━━ The data

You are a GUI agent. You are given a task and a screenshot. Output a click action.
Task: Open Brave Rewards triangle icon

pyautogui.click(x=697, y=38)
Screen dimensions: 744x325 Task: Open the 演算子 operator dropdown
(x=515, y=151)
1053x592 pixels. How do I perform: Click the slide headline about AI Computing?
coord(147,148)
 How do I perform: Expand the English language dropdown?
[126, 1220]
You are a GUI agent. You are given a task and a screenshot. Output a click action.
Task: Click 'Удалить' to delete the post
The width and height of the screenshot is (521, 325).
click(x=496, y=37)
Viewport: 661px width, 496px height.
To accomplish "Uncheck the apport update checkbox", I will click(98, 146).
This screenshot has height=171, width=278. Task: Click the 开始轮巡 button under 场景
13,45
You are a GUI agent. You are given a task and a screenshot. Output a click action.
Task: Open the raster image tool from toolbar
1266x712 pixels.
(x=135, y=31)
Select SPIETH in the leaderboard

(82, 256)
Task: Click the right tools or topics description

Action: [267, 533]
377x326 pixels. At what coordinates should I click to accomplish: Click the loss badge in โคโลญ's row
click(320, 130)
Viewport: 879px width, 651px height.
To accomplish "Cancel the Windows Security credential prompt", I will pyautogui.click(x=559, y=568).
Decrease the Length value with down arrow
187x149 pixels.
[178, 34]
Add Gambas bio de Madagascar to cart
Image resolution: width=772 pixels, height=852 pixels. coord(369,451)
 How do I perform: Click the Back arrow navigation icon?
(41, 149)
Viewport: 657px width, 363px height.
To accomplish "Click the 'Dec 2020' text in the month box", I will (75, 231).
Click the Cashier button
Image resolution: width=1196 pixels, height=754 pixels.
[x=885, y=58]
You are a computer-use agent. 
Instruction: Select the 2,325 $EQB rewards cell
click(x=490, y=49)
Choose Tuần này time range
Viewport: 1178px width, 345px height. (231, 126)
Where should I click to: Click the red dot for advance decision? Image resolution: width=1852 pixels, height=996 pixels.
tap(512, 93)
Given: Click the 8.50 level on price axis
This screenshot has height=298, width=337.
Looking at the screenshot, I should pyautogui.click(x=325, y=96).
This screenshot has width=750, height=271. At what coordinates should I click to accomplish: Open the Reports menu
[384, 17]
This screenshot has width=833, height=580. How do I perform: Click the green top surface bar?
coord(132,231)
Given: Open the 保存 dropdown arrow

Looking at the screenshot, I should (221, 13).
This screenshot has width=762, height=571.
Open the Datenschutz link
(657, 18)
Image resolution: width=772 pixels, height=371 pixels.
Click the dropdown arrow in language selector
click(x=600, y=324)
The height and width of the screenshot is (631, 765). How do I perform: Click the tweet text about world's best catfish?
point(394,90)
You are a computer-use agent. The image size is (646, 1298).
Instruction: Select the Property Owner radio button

━━━━

Search the entries for the word "will". Copy every line where it occurs.

To accomplish "Uncheck the apport update checkbox", I will click(98, 146).
To accomplish "Cancel the Windows Security credential prompt", I will pyautogui.click(x=559, y=568).
To accomplish "Click the 'Dec 2020' text in the month box", I will (75, 231).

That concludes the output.